→ **REQUESTS**:
1. Reproduce the part of the Qubes OS template thread between "On multiple templates" and "mostly important here).", inclusive, without any changes.
2. Write out, word for word, the lines of the entries between the line holding "The width and height of the screenshot is (834, 764)." and the line holding "point(467,1539)", inclusive.

→ **EXCERPTED TEXT**:
[BEGIN]

Automate debian-minimal based template creation

I see.

So, I guess we should rather think of some snapshotting system, allowing a more efficient “template family tree” without duplication. That would not solve the problem with updates, but if the tree creation is scripted, I think it would be acceptable to e.g. run an update + recreate it once a week.

What do you think? Is there a proper way to do this with current functionality of Qubes OS?

As it happens, my tree creation IS scripted. I’d never even think of generating all of that by hand. I learned this from sven’s stuff (earlier in this thread).

It’s a combination of bash scripts and salt. (I added the salt later.) I can’t go fully salt because if I try it, templates get cloned before the software is installed on them, necessitating at least two installs of the same thing. A separate call to qubesctl must be made to create and configure each template (in fact to create each Appvm as well). I script those calls because they’re command-line monsters with five or six parameters; scripting forces them to be done in series instead of parallel.

I should probably start another thread to discuss possible options for snapshots.

On multiple templates and deduplication.

I haven’t had time to test this yet. But:

  • BRTFS as opposed to thin LVM supports deduplication
  • bees, if it was compiled and added to dom0, could either through deamon/on demand, depuplicate all those volumes (templates mostly important here).
  • Those were touched in other threads but my motivation lowered since I’m currently using thin LVM on main laptop and to test this correctly, I would need my wyng backups to be restored over BRTFS on destination laptop to bootstrap new installation as quick as possible, which is not yet supported by wyng-qubes-util restore nor wyng util directly and I do not have time to test manual instructions and possible bugs along the way.

My intention on replying on this post is to restate that I understand this use case and am actually one of the users of this use case. I also use cacher project of unman over qubes 4.1, which is not supported on qubes 4.2 yet. And cacher is a bandwidth life saver. What it does is download once under cacher qube update related packages and then install those cached packages over each templates without redownloading.

If those templates could be deduplicared on block level, then the packages installed content would not be non redundant. Those templates would only occupy space for their differences: that is, differences on what is installed differently for different use cases. And there: deduplication would make sense. The only possible problem there would be a race condition over Q4.2 where multiple templates launching upgrade in parallel could attempt to download the same package at the same time at cacher level, but that should not be a problem.

So not misinterpret what I say. This approach would still take more space then having a minimal debian template shared across multiple qubes. Maintaining multiple templates still requires each templates being updated where cacher help in minimizing download repetition and speed of updating the templates which pulls from cacher, not the internet multiple times.

[END]

→ **PROVIDED RECORDS**:

[BEGIN]

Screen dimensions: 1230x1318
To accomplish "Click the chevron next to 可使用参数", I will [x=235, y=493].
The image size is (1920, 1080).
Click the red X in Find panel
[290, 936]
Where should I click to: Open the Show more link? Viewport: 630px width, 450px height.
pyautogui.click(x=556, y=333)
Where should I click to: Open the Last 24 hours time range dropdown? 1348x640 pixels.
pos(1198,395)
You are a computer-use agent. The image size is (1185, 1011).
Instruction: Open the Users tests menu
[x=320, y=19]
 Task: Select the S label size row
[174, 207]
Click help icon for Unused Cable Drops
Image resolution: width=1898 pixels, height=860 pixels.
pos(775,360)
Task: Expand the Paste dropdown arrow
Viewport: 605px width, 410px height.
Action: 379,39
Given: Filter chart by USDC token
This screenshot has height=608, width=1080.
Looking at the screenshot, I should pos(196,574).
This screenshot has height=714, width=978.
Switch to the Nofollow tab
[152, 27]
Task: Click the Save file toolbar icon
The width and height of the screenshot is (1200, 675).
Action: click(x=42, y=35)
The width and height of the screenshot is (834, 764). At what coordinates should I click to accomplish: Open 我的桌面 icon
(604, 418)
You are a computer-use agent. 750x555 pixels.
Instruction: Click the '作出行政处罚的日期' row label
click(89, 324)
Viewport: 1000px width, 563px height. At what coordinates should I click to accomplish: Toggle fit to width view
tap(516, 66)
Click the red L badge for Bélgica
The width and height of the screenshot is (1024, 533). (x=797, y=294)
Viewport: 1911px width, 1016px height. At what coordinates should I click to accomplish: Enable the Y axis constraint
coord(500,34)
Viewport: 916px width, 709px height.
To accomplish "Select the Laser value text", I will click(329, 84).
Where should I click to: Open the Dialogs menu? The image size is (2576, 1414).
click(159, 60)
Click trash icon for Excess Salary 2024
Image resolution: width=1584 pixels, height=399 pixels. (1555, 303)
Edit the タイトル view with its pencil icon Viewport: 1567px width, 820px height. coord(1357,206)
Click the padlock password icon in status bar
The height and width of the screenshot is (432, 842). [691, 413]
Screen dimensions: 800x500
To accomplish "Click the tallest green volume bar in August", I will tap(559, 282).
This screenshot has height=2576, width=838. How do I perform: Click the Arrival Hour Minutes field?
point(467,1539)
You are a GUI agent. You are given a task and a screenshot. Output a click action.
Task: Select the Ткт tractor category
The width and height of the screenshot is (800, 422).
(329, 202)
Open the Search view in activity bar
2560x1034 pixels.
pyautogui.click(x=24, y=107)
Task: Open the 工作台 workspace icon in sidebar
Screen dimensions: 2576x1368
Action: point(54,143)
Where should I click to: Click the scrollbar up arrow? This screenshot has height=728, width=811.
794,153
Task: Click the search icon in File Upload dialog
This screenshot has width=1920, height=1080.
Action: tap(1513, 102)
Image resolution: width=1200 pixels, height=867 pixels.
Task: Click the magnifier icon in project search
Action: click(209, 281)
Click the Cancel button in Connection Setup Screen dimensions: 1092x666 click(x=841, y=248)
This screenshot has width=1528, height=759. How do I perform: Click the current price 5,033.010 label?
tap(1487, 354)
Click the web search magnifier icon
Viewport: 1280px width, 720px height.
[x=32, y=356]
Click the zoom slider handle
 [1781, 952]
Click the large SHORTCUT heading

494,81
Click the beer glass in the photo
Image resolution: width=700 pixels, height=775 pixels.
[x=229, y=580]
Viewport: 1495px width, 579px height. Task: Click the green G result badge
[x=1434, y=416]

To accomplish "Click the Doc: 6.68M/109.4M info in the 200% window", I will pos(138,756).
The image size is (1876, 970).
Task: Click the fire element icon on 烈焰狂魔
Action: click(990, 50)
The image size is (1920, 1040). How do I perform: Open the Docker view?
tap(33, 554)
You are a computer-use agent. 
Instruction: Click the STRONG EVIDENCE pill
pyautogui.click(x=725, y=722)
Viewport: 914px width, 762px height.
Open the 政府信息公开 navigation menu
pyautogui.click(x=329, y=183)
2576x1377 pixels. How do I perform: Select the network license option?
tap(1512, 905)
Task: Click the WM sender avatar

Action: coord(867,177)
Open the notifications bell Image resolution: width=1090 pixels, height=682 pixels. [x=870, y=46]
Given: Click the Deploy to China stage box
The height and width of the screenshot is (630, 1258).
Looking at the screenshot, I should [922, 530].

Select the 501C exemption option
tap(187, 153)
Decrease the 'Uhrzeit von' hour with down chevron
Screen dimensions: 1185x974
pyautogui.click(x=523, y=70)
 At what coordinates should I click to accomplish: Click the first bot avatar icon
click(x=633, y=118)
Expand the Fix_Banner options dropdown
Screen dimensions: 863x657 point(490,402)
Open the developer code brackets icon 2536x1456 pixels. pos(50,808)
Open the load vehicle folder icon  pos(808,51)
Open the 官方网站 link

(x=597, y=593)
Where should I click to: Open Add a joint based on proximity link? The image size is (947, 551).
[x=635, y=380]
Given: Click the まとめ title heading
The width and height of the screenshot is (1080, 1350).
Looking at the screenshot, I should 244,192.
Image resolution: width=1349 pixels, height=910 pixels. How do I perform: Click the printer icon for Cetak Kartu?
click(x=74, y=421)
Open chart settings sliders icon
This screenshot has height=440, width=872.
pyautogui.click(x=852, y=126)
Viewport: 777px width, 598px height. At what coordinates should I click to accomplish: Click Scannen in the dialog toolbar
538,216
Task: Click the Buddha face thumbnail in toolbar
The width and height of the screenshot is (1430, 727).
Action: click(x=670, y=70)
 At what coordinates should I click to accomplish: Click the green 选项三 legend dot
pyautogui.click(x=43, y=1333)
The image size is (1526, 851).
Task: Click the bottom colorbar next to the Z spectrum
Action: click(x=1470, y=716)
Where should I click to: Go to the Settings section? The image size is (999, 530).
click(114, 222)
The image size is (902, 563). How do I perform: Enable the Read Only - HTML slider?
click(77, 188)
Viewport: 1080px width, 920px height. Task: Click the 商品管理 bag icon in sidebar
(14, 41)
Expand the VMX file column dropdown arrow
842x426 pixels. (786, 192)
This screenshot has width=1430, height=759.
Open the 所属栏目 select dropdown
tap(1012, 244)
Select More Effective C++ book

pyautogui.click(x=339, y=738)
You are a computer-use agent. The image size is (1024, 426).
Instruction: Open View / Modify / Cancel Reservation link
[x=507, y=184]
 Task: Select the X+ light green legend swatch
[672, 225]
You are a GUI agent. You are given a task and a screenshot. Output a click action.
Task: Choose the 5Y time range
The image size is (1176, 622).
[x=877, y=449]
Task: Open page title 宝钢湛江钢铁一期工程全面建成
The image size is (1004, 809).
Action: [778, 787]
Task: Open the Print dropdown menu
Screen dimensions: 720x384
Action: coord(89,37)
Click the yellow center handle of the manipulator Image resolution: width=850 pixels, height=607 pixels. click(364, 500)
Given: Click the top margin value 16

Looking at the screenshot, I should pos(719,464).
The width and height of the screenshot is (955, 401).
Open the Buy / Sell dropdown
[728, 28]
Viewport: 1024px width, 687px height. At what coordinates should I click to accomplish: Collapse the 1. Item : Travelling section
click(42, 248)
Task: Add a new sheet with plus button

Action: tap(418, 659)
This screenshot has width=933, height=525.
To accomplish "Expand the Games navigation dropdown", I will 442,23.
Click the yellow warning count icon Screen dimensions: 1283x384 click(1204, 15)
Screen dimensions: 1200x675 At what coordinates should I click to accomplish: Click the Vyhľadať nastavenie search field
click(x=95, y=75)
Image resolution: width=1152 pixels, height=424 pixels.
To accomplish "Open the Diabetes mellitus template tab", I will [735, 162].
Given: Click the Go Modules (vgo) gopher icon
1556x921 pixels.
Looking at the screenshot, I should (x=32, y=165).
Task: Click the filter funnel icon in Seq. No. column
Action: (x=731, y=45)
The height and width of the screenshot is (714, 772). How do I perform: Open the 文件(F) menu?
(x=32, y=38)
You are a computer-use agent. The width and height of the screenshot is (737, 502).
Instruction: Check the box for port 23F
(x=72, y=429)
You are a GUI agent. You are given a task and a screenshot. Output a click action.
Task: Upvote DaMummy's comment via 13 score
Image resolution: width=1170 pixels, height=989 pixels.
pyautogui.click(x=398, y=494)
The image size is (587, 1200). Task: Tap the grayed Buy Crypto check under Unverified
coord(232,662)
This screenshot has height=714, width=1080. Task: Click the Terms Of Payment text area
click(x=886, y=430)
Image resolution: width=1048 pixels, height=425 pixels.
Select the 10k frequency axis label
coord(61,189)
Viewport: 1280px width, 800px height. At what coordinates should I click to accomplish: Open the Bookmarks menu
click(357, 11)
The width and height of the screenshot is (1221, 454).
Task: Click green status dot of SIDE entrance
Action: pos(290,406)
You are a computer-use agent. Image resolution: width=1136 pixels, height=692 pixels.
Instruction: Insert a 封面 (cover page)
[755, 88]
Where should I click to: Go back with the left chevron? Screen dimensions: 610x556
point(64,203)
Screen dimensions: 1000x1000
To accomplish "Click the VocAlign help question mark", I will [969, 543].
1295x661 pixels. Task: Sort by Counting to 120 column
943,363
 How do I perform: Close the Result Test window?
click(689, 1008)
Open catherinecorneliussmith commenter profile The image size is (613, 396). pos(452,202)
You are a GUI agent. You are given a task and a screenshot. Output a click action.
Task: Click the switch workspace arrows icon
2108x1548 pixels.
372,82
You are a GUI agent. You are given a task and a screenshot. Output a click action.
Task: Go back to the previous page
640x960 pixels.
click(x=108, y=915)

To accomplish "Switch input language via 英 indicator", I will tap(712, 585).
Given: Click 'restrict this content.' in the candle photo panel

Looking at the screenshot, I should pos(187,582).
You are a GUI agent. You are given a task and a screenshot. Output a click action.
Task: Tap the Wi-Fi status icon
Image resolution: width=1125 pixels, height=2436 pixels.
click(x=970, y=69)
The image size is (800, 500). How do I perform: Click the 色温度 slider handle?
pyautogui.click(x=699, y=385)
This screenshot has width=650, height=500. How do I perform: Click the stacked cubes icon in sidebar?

[END]

→ **SOLUTIONS TO THE PROBLEMS**:
1.
On multiple templates and deduplication.

I haven’t had time to test this yet. But:

  • BRTFS as opposed to thin LVM supports deduplication
  • bees, if it was compiled and added to dom0, could either through deamon/on demand, depuplicate all those volumes (templates mostly important here).

2.
The width and height of the screenshot is (834, 764). At what coordinates should I click to accomplish: Open 我的桌面 icon
(604, 418)
You are a computer-use agent. 750x555 pixels.
Instruction: Click the '作出行政处罚的日期' row label
click(89, 324)
Viewport: 1000px width, 563px height. At what coordinates should I click to accomplish: Toggle fit to width view
tap(516, 66)
Click the red L badge for Bélgica
The width and height of the screenshot is (1024, 533). (x=797, y=294)
Viewport: 1911px width, 1016px height. At what coordinates should I click to accomplish: Enable the Y axis constraint
coord(500,34)
Viewport: 916px width, 709px height.
To accomplish "Select the Laser value text", I will click(329, 84).
Where should I click to: Open the Dialogs menu? The image size is (2576, 1414).
click(159, 60)
Click trash icon for Excess Salary 2024
Image resolution: width=1584 pixels, height=399 pixels. (1555, 303)
Edit the タイトル view with its pencil icon Viewport: 1567px width, 820px height. coord(1357,206)
Click the padlock password icon in status bar
The height and width of the screenshot is (432, 842). [691, 413]
Screen dimensions: 800x500
To accomplish "Click the tallest green volume bar in August", I will tap(559, 282).
This screenshot has height=2576, width=838. How do I perform: Click the Arrival Hour Minutes field?
point(467,1539)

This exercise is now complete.